Televizyondaki Hanım, programını sonlandırırken, “Kendinize iyi bakın” demişti…Ben de düşünüp, kendi kendime:
“Ulan” demiştim, “bu hanım kız bize, “kendinize iyi bakın” derken, herhalde, günde şu kadar ekmek, şu kadar sebze-meyve, şu kadar kırmızı ya da beyaz et.. ya da şeker yerine bal yiyin… demek istememiştir…”
Beslenerek kendimize “iyi” bakamanın mümkünatı olmadığına göre.. nasıl iyi bakacağız?… diye, pis-pis düşünürken,,, Birden Arşimet gibi, benim de beynimde bir şimşek çaktı!
Arşimet’in, bir türlü çözemediği bir soruna, hamamda yıkanırken yanıt bulunca, sevincinden sokağa çırıl-çıplak fırlayıp, “Evreka! Evreka!” diye bağırarak koşturduğunu bilirsiniz…
Ben de, kendime iyicenek nasıl bakabileceğim sorununu çözünce, ”Ayna!.. Ayna!” diye az kalsın çığlık atacaktım…
Ama, ben.. çözümü buldum diye, Arşimet gibi kendimi şallak-mallak sokağa atar mıyım! montafonuz dedikse, o kadar da inek değiliz yani… Hele hele bugünlerde.. tövbe.. tövbe… Allah korusun!… Tesettür yanlısı yurttaşlar, anadan üryan birinin, ortalıkta “Ayna!.. Ayna!” diye bağırarak koşturduğunu bi görürlerse… e garik: Yandı gülüm keten helva…
Mafazanallah!..
MONTAFON (BOL SÜT VEREN İNEK CİNSİ)
Evet!
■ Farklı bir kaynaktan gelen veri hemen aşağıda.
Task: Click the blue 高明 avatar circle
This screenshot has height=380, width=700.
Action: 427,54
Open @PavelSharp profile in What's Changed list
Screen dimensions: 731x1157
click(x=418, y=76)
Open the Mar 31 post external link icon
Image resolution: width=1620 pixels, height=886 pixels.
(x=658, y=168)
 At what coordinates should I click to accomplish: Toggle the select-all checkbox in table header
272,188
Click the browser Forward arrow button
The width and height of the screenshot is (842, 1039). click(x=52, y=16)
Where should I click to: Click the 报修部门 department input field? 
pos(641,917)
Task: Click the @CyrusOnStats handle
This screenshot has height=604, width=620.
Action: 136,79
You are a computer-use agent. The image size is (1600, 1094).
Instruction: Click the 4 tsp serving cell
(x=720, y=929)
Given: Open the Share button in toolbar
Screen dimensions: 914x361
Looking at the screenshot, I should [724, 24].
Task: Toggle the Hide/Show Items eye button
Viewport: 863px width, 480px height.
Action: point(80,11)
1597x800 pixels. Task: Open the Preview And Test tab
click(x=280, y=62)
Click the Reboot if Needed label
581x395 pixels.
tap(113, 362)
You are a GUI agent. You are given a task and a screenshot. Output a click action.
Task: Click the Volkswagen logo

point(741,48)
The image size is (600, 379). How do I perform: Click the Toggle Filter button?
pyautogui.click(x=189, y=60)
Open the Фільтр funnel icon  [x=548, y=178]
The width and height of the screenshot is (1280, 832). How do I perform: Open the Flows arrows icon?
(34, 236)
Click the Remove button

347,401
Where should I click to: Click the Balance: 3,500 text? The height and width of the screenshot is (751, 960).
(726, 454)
Aynadan yansıyan surata, uzun uzun bi’güzel baktıktan sonra…
“Ulan” diyorum ona… “Sen sağmal ineğin tekisin…”
PARA YOK… NASİHAT VERELİM…
İlkin, Başbakanımızın “kalbî” olarak acıdığı(!)… ve de “Garip-gureba; fakir fukara” yaşayıp, ölüp gitmeyi münasip gördüğü gariban tayfası, aynada kendisine bir iyi bakmalı…
Kimse, benim gibi, aynada montofon gördüğünü, lap diye açıklamak zorunda değil…
Ne olduğunu kendisi bilsin… Şimdilik o bile yeter!..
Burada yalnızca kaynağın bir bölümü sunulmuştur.